- What you are asked to do:
Whenever "will" appears in a line, please copy that line from the data.

- Entries provided:
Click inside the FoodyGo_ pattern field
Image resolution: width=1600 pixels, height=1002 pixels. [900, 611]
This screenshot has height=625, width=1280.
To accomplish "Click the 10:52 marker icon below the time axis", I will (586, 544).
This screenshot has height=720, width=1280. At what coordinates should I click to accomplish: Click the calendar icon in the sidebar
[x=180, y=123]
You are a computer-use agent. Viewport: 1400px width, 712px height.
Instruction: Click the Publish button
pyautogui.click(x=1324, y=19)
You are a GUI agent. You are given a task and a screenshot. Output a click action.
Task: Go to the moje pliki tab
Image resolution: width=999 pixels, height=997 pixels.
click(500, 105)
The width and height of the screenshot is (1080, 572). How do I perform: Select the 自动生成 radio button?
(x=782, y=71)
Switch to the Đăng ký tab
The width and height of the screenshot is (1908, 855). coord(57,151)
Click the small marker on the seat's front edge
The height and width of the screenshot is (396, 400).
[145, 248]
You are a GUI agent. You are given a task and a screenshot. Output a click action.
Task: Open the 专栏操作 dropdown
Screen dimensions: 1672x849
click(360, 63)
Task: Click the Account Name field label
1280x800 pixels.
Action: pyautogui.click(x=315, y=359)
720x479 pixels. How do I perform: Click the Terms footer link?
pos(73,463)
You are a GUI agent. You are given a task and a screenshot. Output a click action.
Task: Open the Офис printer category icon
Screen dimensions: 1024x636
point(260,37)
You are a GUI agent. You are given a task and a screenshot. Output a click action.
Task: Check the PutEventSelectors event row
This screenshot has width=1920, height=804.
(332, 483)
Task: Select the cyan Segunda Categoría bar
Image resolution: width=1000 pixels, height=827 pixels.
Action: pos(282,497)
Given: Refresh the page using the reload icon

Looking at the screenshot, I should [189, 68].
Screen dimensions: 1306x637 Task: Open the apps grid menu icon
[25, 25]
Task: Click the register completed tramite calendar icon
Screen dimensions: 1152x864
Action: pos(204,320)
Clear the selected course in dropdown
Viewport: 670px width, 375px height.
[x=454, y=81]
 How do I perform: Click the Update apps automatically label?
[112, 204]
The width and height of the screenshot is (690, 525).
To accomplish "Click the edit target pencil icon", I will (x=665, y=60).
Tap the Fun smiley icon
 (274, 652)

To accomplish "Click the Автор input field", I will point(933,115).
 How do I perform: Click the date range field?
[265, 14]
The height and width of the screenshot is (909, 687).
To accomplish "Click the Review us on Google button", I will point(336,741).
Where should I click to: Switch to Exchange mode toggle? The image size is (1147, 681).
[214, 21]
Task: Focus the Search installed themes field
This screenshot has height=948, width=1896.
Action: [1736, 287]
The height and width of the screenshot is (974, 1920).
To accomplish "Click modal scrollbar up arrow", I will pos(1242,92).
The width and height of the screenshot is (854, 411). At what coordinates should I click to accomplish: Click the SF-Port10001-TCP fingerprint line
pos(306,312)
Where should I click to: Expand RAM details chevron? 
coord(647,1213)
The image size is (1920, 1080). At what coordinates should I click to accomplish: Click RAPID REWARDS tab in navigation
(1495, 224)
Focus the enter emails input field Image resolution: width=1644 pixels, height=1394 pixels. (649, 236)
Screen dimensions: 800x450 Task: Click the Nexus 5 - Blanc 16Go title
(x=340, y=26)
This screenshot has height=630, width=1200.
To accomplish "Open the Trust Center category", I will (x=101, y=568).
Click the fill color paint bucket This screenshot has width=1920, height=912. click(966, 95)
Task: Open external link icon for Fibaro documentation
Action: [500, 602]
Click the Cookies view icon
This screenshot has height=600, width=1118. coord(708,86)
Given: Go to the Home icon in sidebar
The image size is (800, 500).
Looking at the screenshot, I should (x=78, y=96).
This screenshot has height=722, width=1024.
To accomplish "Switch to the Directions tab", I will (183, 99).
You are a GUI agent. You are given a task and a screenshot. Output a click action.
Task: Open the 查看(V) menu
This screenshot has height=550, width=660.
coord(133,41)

- Answer box:
To accomplish "Click the 10:52 marker icon below the time axis", I will (586, 544).
To accomplish "Click the edit target pencil icon", I will (x=665, y=60).
To accomplish "Click the Автор input field", I will point(933,115).
To accomplish "Click the Review us on Google button", I will point(336,741).
To accomplish "Click modal scrollbar up arrow", I will pos(1242,92).
To accomplish "Open the Trust Center category", I will (x=101, y=568).
To accomplish "Switch to the Directions tab", I will (183, 99).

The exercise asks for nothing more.